SET TASK: Reproduce each of the following lines with no changes.

Stored dataset items
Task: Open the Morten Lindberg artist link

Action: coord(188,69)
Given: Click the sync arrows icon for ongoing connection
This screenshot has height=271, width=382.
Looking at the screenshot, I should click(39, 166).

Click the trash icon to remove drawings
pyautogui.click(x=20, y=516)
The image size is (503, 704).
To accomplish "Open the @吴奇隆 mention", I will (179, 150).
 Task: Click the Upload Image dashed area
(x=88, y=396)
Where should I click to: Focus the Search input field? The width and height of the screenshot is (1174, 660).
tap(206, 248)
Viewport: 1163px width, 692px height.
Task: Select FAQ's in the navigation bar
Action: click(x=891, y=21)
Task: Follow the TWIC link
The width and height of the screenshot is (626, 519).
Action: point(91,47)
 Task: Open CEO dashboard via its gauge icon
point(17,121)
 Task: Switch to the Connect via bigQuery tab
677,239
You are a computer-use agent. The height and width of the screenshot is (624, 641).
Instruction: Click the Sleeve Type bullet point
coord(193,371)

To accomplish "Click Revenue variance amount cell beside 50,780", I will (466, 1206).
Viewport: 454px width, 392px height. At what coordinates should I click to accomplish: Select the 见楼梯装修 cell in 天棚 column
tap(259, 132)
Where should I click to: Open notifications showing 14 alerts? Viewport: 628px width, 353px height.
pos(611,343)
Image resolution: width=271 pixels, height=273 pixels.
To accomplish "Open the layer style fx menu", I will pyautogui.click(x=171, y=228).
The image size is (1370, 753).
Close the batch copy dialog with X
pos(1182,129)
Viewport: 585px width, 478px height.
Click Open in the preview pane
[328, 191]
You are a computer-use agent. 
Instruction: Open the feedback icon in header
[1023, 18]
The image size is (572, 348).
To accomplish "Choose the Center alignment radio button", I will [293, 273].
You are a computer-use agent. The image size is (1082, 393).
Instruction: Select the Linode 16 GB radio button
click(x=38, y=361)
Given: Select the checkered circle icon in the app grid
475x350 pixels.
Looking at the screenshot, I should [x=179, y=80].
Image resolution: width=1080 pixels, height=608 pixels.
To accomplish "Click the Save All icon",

TASK ANSWER:
Task: Open the Morten Lindberg artist link

Action: coord(188,69)
Given: Click the sync arrows icon for ongoing connection
This screenshot has height=271, width=382.
Looking at the screenshot, I should click(39, 166).

Click the trash icon to remove drawings
pyautogui.click(x=20, y=516)
The image size is (503, 704).
To accomplish "Open the @吴奇隆 mention", I will (179, 150).
 Task: Click the Upload Image dashed area
(x=88, y=396)
Where should I click to: Focus the Search input field? The width and height of the screenshot is (1174, 660).
tap(206, 248)
Viewport: 1163px width, 692px height.
Task: Select FAQ's in the navigation bar
Action: click(x=891, y=21)
Task: Follow the TWIC link
The width and height of the screenshot is (626, 519).
Action: point(91,47)
 Task: Open CEO dashboard via its gauge icon
point(17,121)
 Task: Switch to the Connect via bigQuery tab
677,239
You are a computer-use agent. The height and width of the screenshot is (624, 641).
Instruction: Click the Sleeve Type bullet point
coord(193,371)

To accomplish "Click Revenue variance amount cell beside 50,780", I will (466, 1206).
Viewport: 454px width, 392px height. At what coordinates should I click to accomplish: Select the 见楼梯装修 cell in 天棚 column
tap(259, 132)
Where should I click to: Open notifications showing 14 alerts? Viewport: 628px width, 353px height.
pos(611,343)
Image resolution: width=271 pixels, height=273 pixels.
To accomplish "Open the layer style fx menu", I will pyautogui.click(x=171, y=228).
The image size is (1370, 753).
Close the batch copy dialog with X
pos(1182,129)
Viewport: 585px width, 478px height.
Click Open in the preview pane
[328, 191]
You are a computer-use agent. 
Instruction: Open the feedback icon in header
[1023, 18]
The image size is (572, 348).
To accomplish "Choose the Center alignment radio button", I will [293, 273].
You are a computer-use agent. The image size is (1082, 393).
Instruction: Select the Linode 16 GB radio button
click(x=38, y=361)
Given: Select the checkered circle icon in the app grid
475x350 pixels.
Looking at the screenshot, I should [x=179, y=80].
Image resolution: width=1080 pixels, height=608 pixels.
To accomplish "Click the Save All icon",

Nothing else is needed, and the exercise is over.